Het amtsbericht van 31 januari 2000 (bijlage 7) geeft een beschrijving van de situatie in de noordelijke Kaukasus die is ontstaan door het conflict tussen de Russische federale autoriteiten en Tsjetsjeense rebellen over de periode van 23 september 1999 tot 1 januari 2000. De Minister van Buitenlandse Zaken geeft aan dat de situatie van dag tot dag verandert en, doordat er slechts in beperkte mate onafhankelijke berichtgeving voorhanden is, de reikwijdte van het ambtsbericht beperkt is. Als zodanig betreft dit ambtsbericht een momentopname van de situatie.

Sinds 23 september voert de Russische luchtmacht bombardementen uit op en rond Grozny en andere plaatsen in de republiek. In de praktijk zijn daarbij ook civiele doelen geraakt. Russische federale troepen trokken de republiek binnen en namen bezit van de hoofdstad in januari dit jaar. Inmiddels hebben de Russische autoriteiten een groot gedeelte van Tsjetsjenië in handen. De gevechten hebben zich thans naar het onherbergzame zuidelijke gedeelte van Tsjetsjenië verplaatst. Als gevolg van het offensief zijn honderdduizenden Tsjetsjeense burgers naar omliggende Russische republieken en regio's gevlucht. Binnen Tsjetsjenië zouden zich volgens schattingen nog circa 50 000 ontheemden bevinden, veelal onder erbarmelijke omstandigheden.

Ontheemden verblijven in de omliggende gebieden in kampen of bij gastgezinnen. De Russische federale autoriteiten verzorgen voedseldistributie. Onbekend is hoeveel ontheemden in de praktijk daadwerkelijk bereikt worden bij deze distributies. Verschillende NGO's melden dat de voedselsituatie onvoldoende is. Internationale humanitaire hulp komt moeilijk op gang vanwege het gebrek aan garanties voor de veiligheid van lokale en buitenlandse staf.

Door de internationale gemeenschap wordt er onder meer naar aanleiding van missies ter plekke, bij voortduring bij de Russische federale autoriteiten op aangedrongen veiligheidswaarborgen te geven voor de internationale hulpverlening. Hoewel de VN inmiddels daartoe een overeenkomst met de Russische federale autoriteiten heeft afgesloten, wordt in de praktijk daaraan nog slechts beperkt uitvoering gegeven.
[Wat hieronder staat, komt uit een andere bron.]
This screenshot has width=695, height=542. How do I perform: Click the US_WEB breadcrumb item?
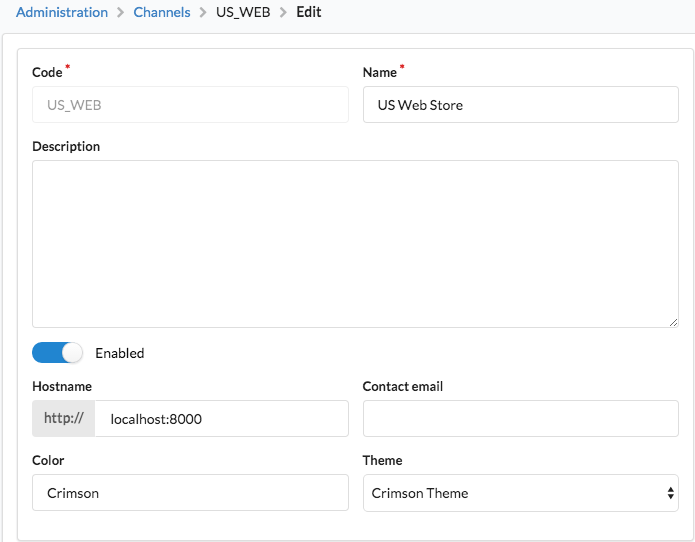coord(243,12)
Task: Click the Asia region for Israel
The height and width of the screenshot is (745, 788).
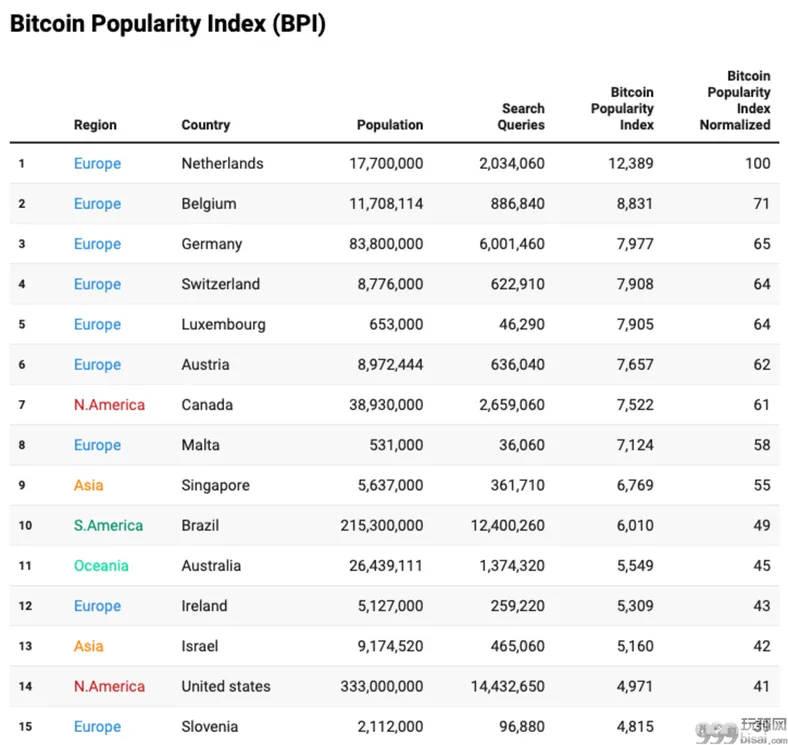Action: point(88,646)
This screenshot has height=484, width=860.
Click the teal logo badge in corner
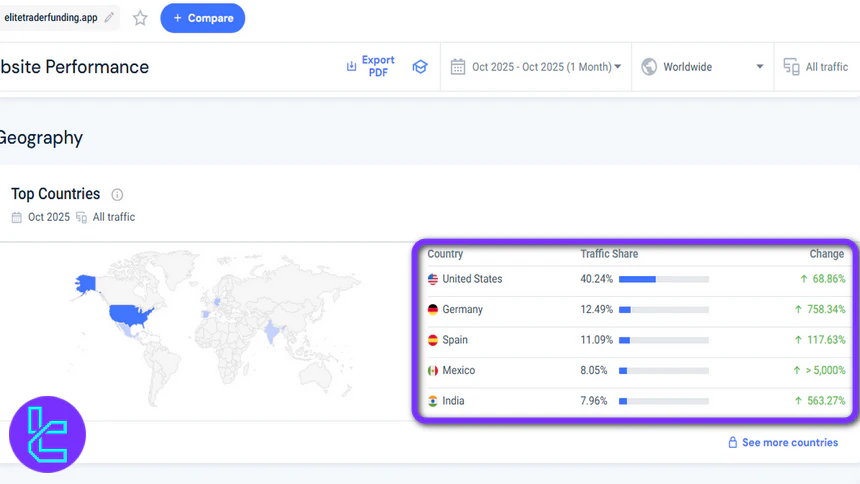[47, 435]
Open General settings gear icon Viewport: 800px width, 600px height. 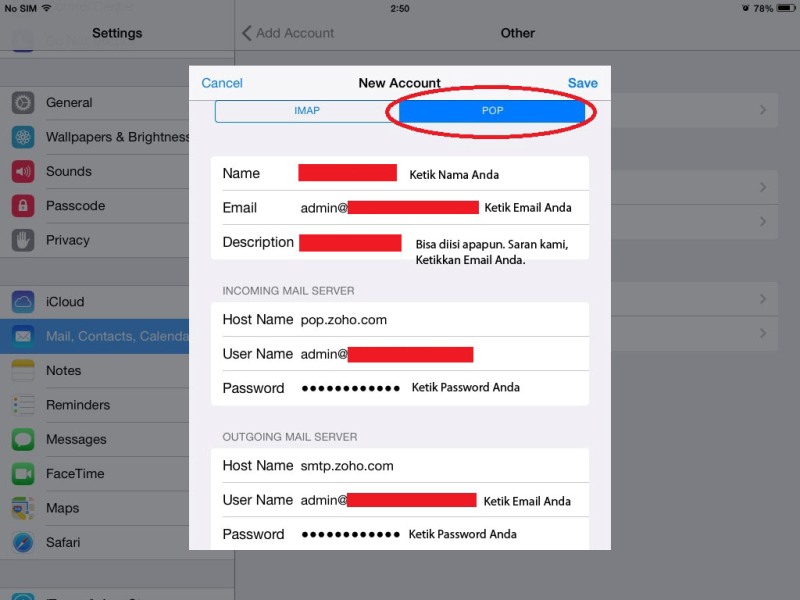point(23,103)
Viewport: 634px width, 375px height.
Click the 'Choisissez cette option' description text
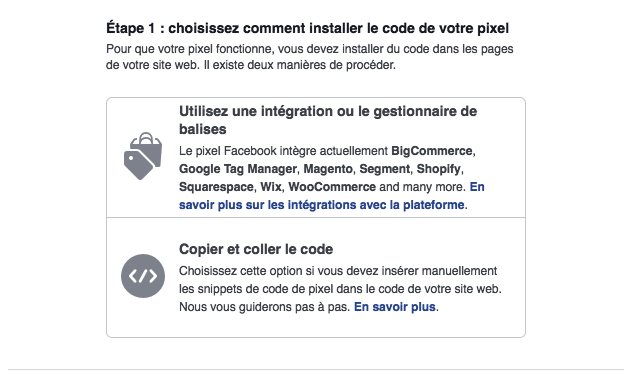pos(340,280)
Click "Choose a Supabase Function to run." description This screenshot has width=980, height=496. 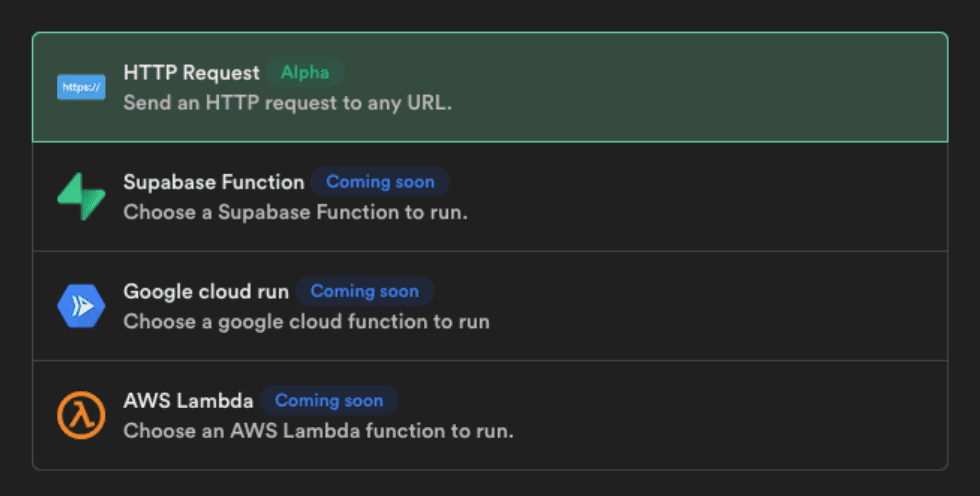tap(295, 213)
Onder deze omstandigheden acht het Kabinet het niet acceptabel om aan Tsjetsjeense asielzoekers thans reeds een beschermingsalternatief in de omliggende gebieden tegen te werpen. Gelet op de onduidelijke situatie in Tsjetsjenië en in afwachting van een verbetering in de situatie voor Tsjetsjeense ontheemden elders in de Russische Federatie is besloten om uitstel van vertrek te verlenen aan Tsjetsjeense asielzoekers die niet in het bezit zijn van een woonplaatsregistratie voor elders in de Russische Federatie. De Minister van Buitenlandse Zaken is gevraagd om na drie maanden een nieuw ambtsbericht over de situatie in de Noordelijke Kaukasus uit te brengen.

De Staatssecretaris van Justitie,

M. J. Cohen


XNoot
1

Ter inzage gelegd bij de afdeling Parlementaire Documentatie.